* Task material *
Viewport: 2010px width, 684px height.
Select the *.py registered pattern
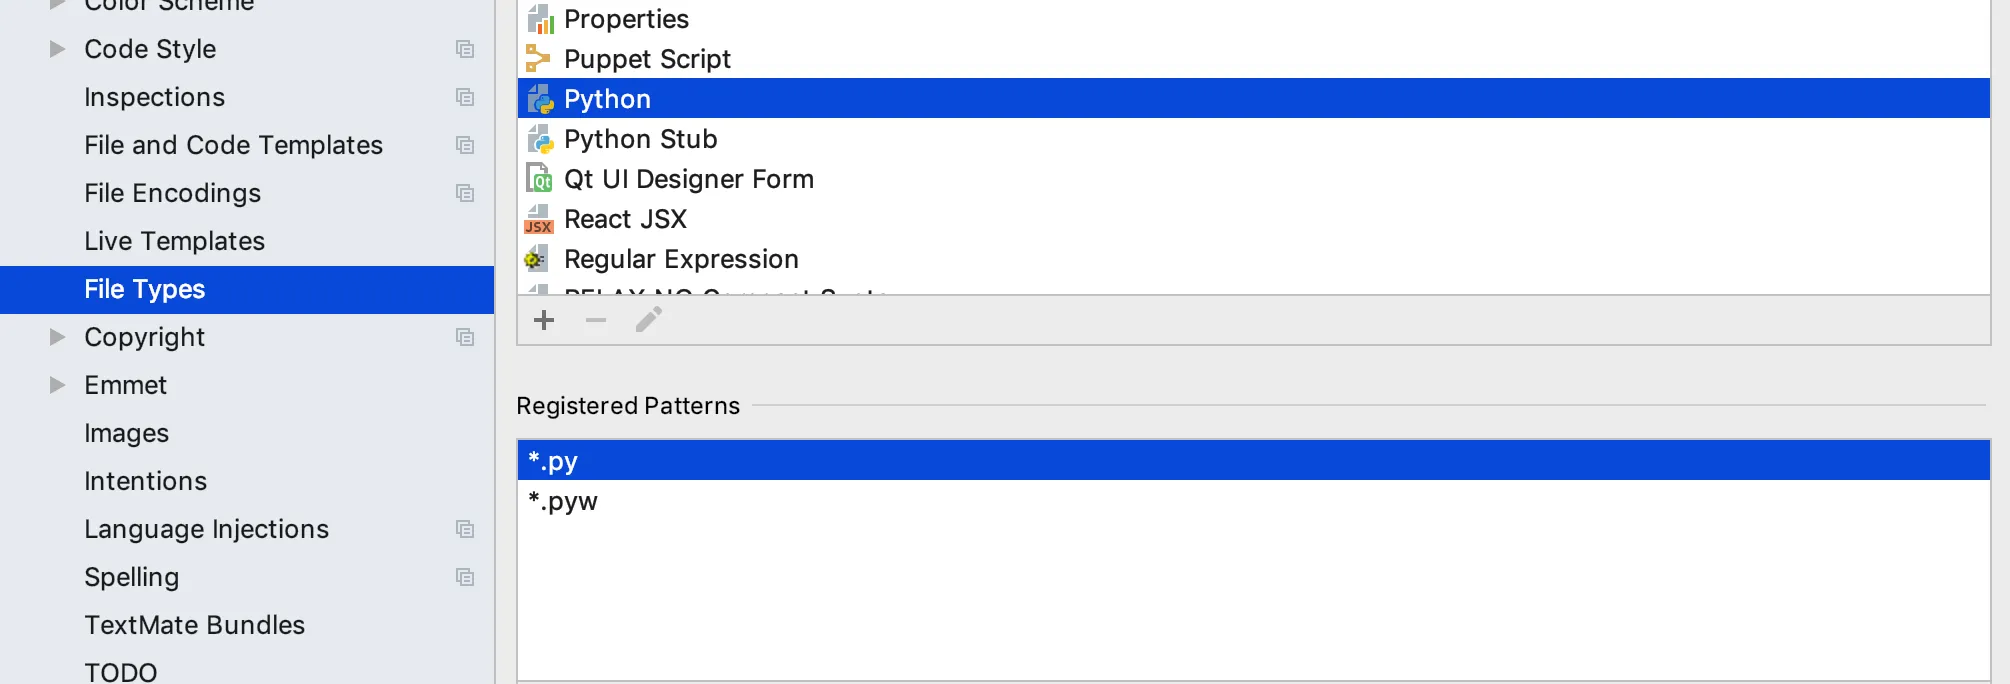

...

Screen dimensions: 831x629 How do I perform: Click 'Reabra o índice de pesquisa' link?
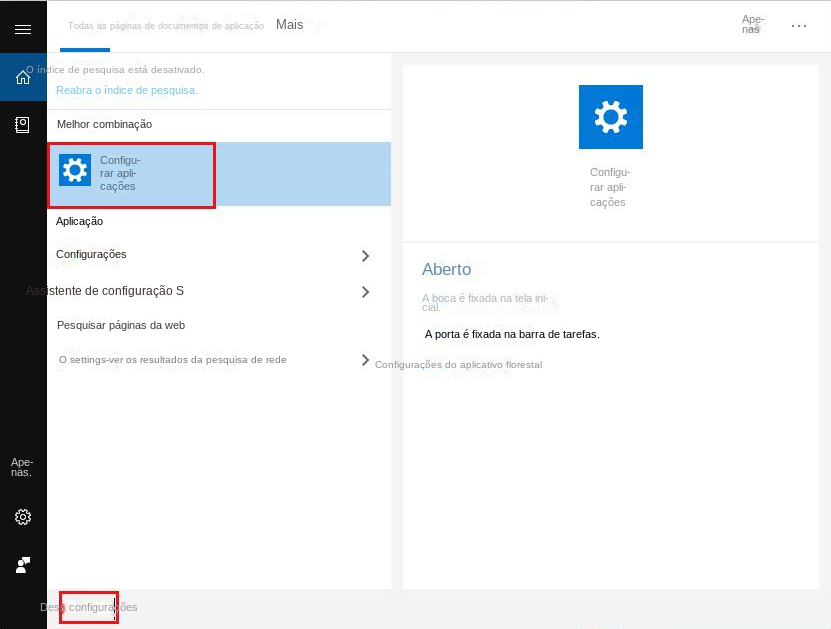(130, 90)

--

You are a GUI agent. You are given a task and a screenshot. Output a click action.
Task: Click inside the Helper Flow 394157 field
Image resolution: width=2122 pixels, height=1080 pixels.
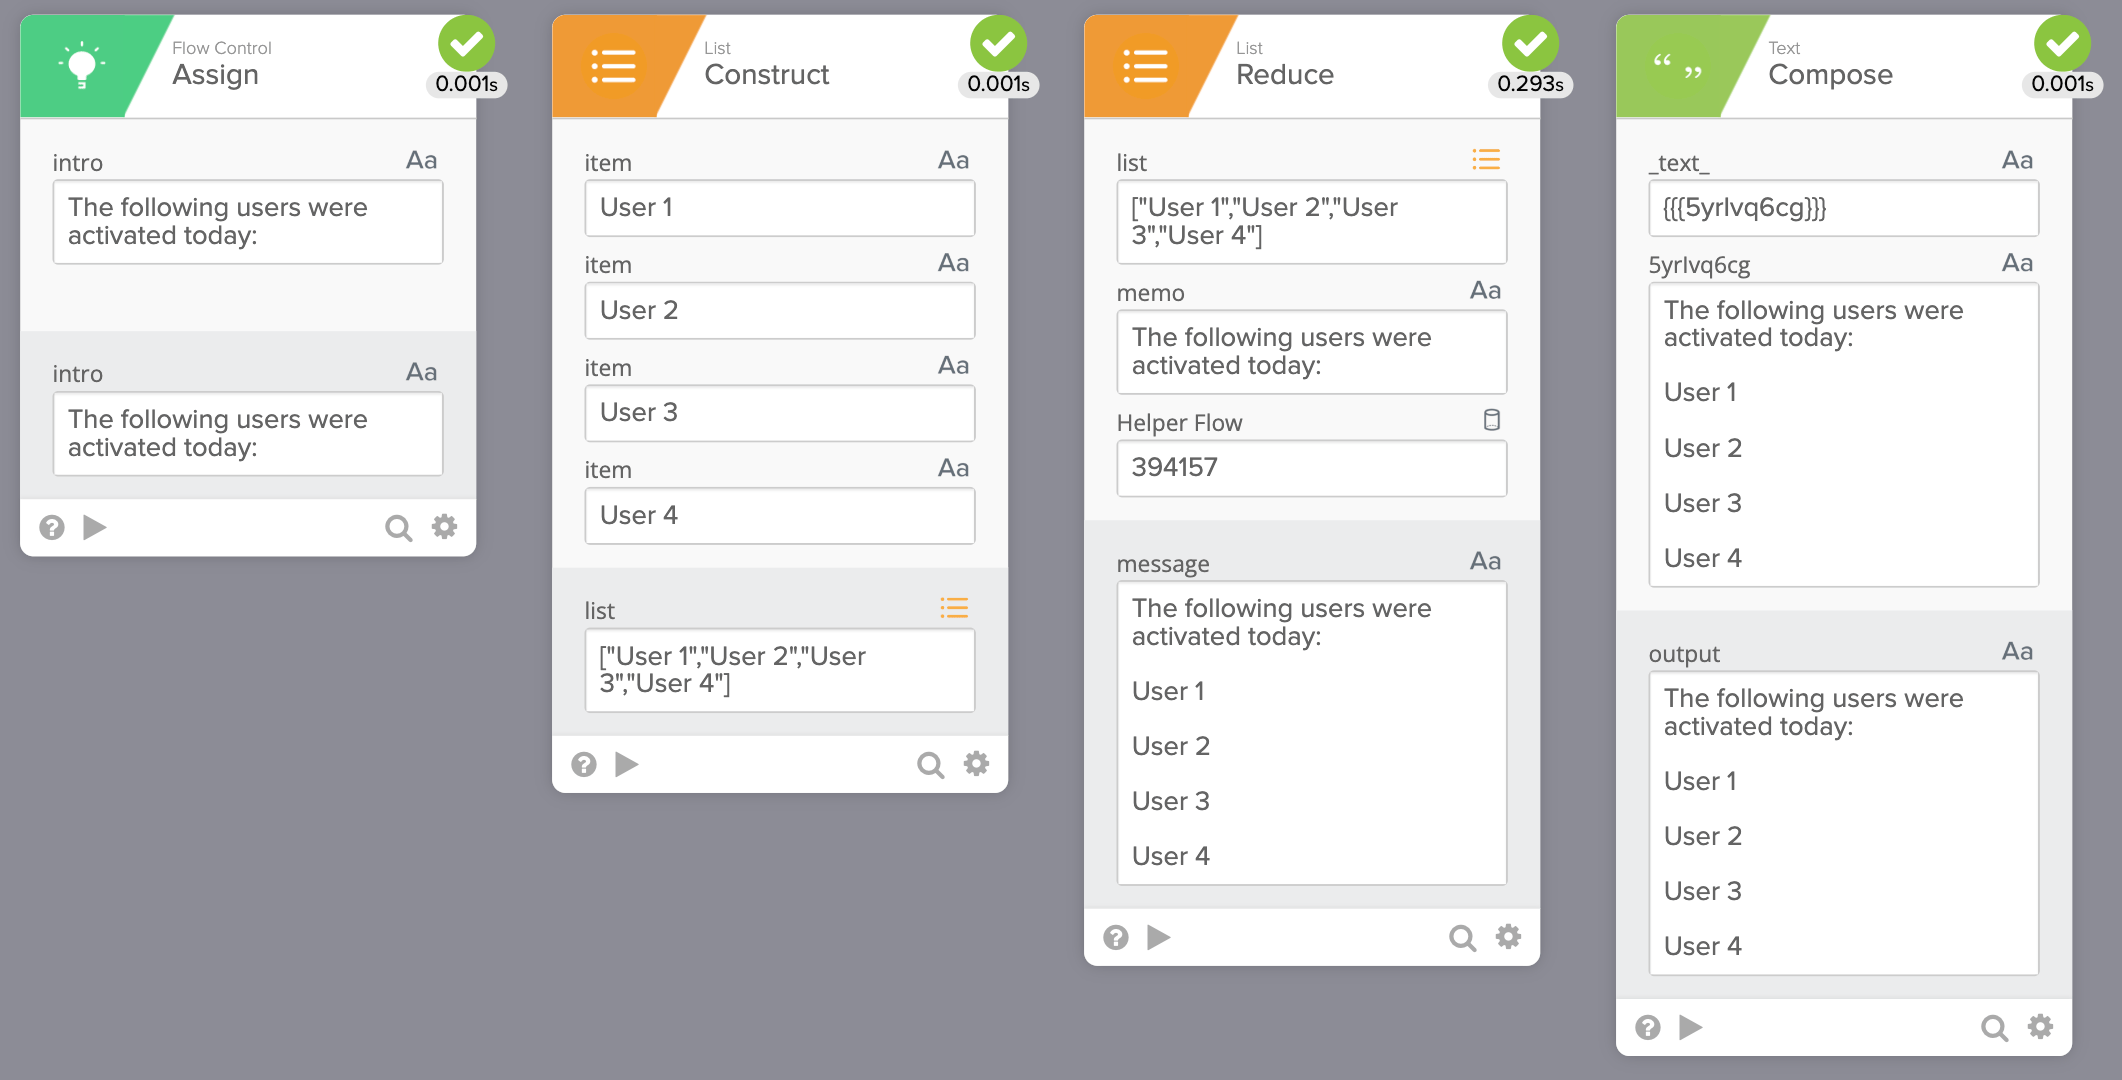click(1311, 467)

* What to work on *
Of all the entries above, output exactly the lines between the one holding "Viewport: 2010px width, 684px height." and the one holding "Select the *.py registered pattern", inclusive.

* Task output *
Viewport: 2010px width, 684px height.
Select the *.py registered pattern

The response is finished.